Ketua Komisi A DPRD DIY, Eko Suwanto menekankan enam hal penting untuk mewujudkan Pemilu 2024 bermartabat dan berbudaya.

Istimewa
Ketua Komisi A DPRD DIY dari Fraksi PDI Perjuangan, Eko Suwanto menyampaikan paparan dalam Ngobrol Parlemen bersama Ketua Bawaslu Moh Najib dan Pakar Politik UGM Yogya, Mada Sukmajati 

Laporan Reporter Tribun Jogja Christi Mahatma Wardhani

TRIBUNJOGJA.COM, YOGYA - Ketua Komisi A DPRD DIY, Eko Suwanto menekankan enam hal penting untuk mewujudkan Pemilu 2024 di Daerah Istimewa Yogyakarta (DIY) yang bermartabat dan berbudaya.

Pertama, ia menekankan Pemilu merupakan momentum bagi rakyat untuk memilih sosok yang akan mengurus negara.

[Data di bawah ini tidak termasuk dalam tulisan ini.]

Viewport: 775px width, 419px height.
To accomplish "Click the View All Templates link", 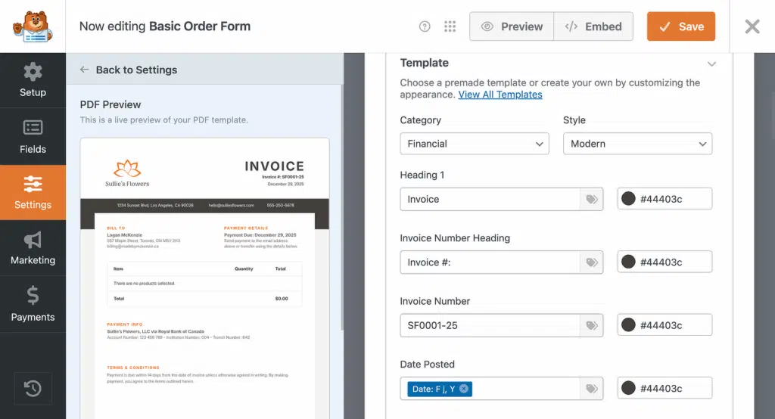I will click(500, 95).
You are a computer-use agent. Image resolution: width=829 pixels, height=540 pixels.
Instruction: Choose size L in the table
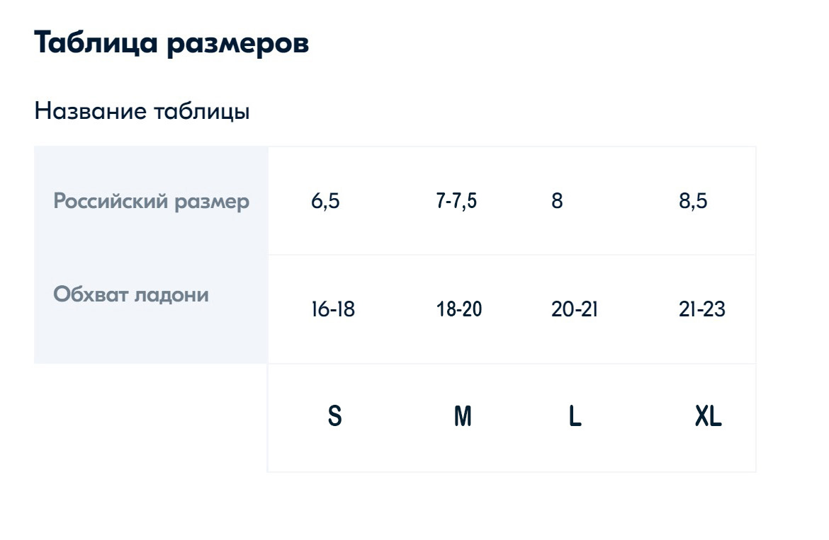[x=575, y=417]
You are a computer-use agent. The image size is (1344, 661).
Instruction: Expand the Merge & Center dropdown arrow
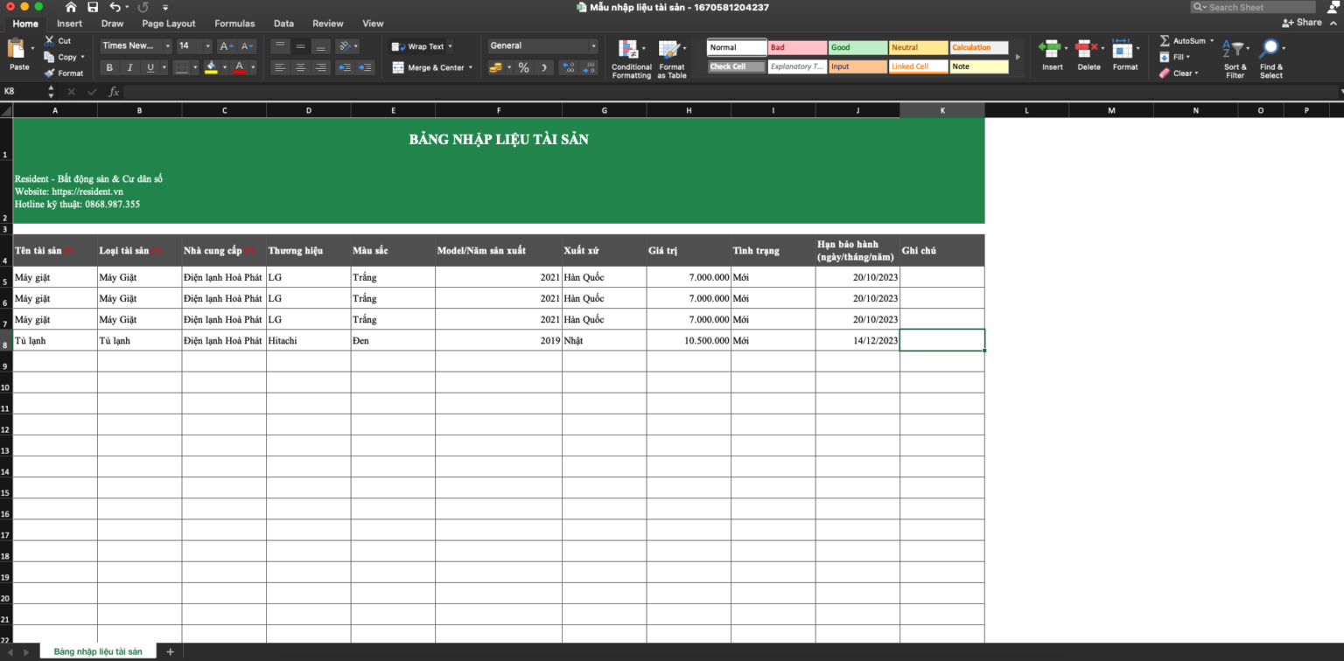click(471, 67)
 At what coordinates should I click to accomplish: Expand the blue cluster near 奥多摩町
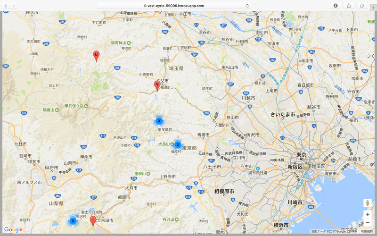[159, 121]
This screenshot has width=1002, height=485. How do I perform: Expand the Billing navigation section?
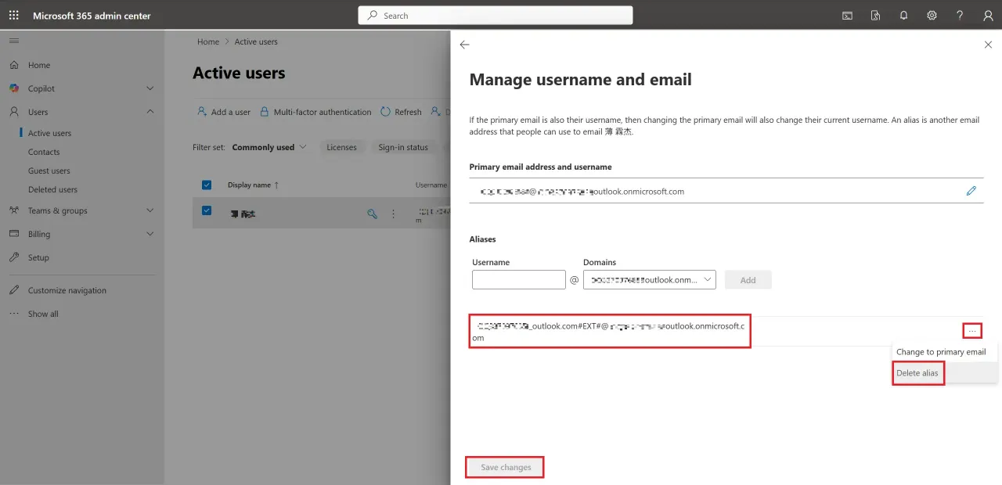pos(150,234)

Sehingga masyarakat harus mendapat jaminan gak konsitusi dalam memilih.

Ia menyebut masyarakat DIY memiliki pengalaman Pemilu yang luar biasa. Tahun 1950 terbit Undang-Undang tentang Pembentukan Daerah Istimewa Yogyakarta, termasuk mengamanatkan pemilihan anggota DPRD DIY.

Satu tahun kemudian, tahun 1951 masyarakat DIY sudah menghadapi Pemilu dan berlangsung hingga saat ini.

"Saya keliling di Kota Yogyakarta dan mendapat pelajaran dari pemilihan Ketua RT, Ketua RW, Ketua Kampung, Ketua LPMK. Justru pemilihan bermartabat itu terjadi dari situ. Nggak ada money politic, nggak ada intimidasi, aturan pemilihannya juga disepakati dari awal sampai akhir," kata Eko Suwanto yang maju kembali sebagai Caleg DPRD DIY Dapil Kota Yogyakarta, dari PDI Perjuangan  Nomor Urut 2 ini dalam Ngobrol Parlemen, Senin (08/01/2024).

Sehingga kepastian hukum menjadi hal penting dalam penyelenggaraan Pemilu. Ia menyebut salah satu yang menyedihkan proses Pemilu kali ini adalah soal ketidakpastian hukum.

Beberapa permasalahan yang terjadi di Mahkamah Konstitusi tersebut diharapkan menjadi pembelajaran ke depan. Sehingga tahapan pemilu dilakukan setelah ada kepastian sistem.

"Jadi kalau main sepak bola itu, di tengah jalan tidak diskors kemudian ganti aturan. Tetapi ya biarkan main dulu sampai selesai. Sehingga menang atau kalah itu nggak jadi polemik, sepanjang aturannya ditaati," sambungnya.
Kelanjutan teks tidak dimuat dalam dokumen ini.